There are several reasons why some doctors do not recommend the use of medicinal marijuana to treat fibromyalgia, no matter how debilitating..
According to a review in Arthritis Care & Research, doctors do not encourage the use of medical marijuana chiefly because the side-effects of taking marijuana, for an extended period, is still unknown and unpredictable. More studies need to be done to support the use of it.
The dosage and consistency of the product has not been regulated by the law which is why doctors feel it's safer to shy away from using medicinal marijuana for pain relief.
There aren't any studies that point to the use of marijuana for rheumatic diseases. Hence no one knows how effective it is, and whether there are any side-effects to be expected. The review mentioned above, published in 2013, also state that only 19% of Colorado's family physicians were of the opinion that medical cannabis should be given to fibromyalgia patients.
Doctors also believe that instead of allowing self-medication of medical marijuana for patients of fibromyalgia, a comprehensive study on how to administer it, how much to give and in what conditions is paramount.
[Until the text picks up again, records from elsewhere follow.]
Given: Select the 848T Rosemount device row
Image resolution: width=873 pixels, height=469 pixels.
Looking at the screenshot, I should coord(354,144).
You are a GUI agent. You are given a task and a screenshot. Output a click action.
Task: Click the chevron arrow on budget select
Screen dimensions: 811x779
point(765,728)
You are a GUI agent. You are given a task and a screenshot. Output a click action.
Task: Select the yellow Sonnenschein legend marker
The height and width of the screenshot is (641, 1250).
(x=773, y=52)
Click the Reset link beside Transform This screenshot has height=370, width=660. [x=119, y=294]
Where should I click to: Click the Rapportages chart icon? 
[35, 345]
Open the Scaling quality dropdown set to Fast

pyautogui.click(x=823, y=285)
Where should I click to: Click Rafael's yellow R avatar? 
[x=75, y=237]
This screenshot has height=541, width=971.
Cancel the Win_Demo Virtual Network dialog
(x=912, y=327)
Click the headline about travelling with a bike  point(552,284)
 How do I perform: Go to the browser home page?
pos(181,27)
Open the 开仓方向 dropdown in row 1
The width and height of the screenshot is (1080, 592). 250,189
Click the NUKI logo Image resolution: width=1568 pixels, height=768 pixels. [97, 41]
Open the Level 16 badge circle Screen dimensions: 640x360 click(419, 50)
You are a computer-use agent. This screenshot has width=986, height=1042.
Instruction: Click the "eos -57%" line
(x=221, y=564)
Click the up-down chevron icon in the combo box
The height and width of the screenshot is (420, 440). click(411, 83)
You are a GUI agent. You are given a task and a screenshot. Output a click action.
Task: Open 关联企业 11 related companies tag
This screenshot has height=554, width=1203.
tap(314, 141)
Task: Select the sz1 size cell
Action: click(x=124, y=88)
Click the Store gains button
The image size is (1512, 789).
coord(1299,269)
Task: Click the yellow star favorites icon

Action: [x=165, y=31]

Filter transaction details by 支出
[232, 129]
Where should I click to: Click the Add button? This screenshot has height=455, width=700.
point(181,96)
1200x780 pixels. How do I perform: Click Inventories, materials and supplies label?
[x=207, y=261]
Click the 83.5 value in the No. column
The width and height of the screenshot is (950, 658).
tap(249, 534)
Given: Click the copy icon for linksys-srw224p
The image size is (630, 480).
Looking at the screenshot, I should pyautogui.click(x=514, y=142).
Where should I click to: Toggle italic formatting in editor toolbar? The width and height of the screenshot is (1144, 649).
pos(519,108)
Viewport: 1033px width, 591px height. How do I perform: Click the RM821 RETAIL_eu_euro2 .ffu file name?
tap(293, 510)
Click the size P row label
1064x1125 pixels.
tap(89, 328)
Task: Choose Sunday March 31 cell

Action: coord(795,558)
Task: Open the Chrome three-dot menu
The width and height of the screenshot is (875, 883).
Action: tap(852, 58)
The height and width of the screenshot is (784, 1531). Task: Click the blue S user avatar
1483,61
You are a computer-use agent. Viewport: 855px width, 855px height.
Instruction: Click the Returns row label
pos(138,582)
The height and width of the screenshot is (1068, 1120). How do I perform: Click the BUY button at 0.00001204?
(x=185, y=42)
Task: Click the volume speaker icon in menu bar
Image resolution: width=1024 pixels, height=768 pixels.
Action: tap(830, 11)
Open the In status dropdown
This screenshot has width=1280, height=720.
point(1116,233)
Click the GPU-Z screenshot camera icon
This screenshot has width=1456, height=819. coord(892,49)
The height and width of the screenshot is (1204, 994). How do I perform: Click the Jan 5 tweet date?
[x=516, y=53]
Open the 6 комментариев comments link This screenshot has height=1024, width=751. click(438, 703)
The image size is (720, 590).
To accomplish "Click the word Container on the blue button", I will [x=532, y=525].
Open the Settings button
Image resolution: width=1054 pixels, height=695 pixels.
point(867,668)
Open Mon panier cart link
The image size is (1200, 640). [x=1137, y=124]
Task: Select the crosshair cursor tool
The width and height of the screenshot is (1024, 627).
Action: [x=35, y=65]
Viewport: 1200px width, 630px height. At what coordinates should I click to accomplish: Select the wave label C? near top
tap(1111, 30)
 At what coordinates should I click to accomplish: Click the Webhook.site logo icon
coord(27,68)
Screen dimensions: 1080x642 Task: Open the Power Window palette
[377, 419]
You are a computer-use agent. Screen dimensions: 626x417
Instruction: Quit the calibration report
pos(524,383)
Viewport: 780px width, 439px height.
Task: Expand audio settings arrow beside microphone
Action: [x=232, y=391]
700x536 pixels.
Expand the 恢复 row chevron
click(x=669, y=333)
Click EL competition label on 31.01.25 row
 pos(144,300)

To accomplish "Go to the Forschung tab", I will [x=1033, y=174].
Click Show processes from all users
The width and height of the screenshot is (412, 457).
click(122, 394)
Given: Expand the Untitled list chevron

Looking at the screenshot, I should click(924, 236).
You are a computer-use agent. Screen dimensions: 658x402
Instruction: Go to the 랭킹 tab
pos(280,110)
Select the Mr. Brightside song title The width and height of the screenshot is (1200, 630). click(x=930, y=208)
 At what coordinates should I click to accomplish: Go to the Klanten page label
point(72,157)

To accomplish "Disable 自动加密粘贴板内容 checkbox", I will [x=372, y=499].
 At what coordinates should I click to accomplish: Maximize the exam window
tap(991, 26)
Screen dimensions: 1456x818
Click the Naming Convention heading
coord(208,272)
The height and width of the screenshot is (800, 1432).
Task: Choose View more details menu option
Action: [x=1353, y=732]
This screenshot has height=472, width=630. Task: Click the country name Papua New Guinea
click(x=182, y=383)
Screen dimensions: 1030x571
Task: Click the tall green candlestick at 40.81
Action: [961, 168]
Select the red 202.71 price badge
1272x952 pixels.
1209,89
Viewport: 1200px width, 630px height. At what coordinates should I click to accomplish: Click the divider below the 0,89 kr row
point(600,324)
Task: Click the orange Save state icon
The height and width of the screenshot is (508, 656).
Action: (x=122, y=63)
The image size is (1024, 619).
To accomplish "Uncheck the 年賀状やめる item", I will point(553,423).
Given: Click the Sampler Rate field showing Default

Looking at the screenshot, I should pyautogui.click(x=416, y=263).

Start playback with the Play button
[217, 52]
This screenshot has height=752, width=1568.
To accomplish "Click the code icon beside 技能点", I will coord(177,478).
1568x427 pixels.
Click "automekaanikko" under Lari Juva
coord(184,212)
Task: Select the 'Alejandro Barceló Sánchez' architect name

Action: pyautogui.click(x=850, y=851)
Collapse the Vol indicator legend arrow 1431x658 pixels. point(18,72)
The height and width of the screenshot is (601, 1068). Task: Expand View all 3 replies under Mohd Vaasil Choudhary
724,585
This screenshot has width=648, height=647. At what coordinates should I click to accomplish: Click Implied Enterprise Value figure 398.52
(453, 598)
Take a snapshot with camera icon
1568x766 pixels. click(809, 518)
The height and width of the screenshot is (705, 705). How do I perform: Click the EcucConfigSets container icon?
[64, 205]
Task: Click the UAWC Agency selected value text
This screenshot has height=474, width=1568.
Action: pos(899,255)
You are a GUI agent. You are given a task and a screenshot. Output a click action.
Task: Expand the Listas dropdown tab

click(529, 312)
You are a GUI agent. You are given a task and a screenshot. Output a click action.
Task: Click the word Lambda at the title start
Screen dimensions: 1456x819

These days, herbal cannabis is being used for pain relief, though illegally.
One obvious reason why medical marijuana is not a doctor's choice for pain relief is that the use of cannabis makes patients high, due to its Tetrahydrocannabinol (THC) content. Older patients who are wobbly on their feet may suffer a fall after taking herbal cannabis, which is dangerous. In addition, taking cannabis also affects driving or operating machinery.